Veil exports a .py file which is quite random. It randomizes variable names and also since it uses encryption it randomizes the key that will be used. Then it encrypts the payload and stores it in a .stub area on the binary. This area will be unfold after the execution and a routine is responsible for decrypting and launching the payload. This doesn’t offer and sandbox detection nor VM detection. It is heavily focused against AVs and specifically it is focused defeating signature-based detection systems.
The idea of having different binaries but still using the same payload (meterpreter) is necessary for pentesters and for generating quickly payloads that will be used in social engineering tasks.
Technically now the most important property is the large keyspace. The larger the key space the more ‘impossible’ to hit the same binary twice. Veil is providing that but still there are issues with the actual binary. My thought is to either break the exported binary and placed it under a new one OR just add several lines of code in the python script that will be used for compilation (through py2exe or pwninstaller). Another possibility is to mess around the pwninstaller and add things there. Another idea is to add randomisation on techniques defeating / escaping sandbox environments.
Things that are looking promising:
- Mess with the actual PE Header, things like .STAB areas, add more stab areas add junk data to stab areas or even add other encrypted data that might look interesting (hyperion paper also has a super cool idea…)
- Change the file size of the exported binary dynamically. This will happen assuming the above will happen. (Can also be randomized with NOP padding
- Change values that will not necessarily mess the execution (maybe the versioning of the PE? or the Entry point of the binary?)
- Write a small scale packer for performance and maybe add also VM detection there
- Employ sandbox detection and VM detection through several means (this also adds to the 2nd step)
- Randomized routines for sandbox detection (if mouse_right_click = %random_value then decrypt else break/sleep)

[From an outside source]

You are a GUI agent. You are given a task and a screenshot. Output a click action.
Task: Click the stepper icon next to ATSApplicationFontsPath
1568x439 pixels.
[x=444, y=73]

Implementation techniques will include ctypes for sandbox detection and adding loops or other useless things such as calculations. Also using ndisasm or pyelf for messing the binary it is suggested. Red pills can be used in several different techniques.
Another idea that JUMPSEC labs have is to develop their own packer. This will have several routines for:
- Static analysis obfuscation: Encryption
- Dynamic analysis obfuscation: Add noise in program flow/Add randomness to data/runtime
- Sandbox escape: Detect human interactions
- Network Analysis Scripts
We are developing several scripts for analysing pcap files. The purpose of these scripts is to parse packet captures and to identify whether there are IoC (Indicators of Compromise) by performing statistical analysis of the protocols usage and searching for potential protocol misuse (HTTP requests / responses that arent according to RFC).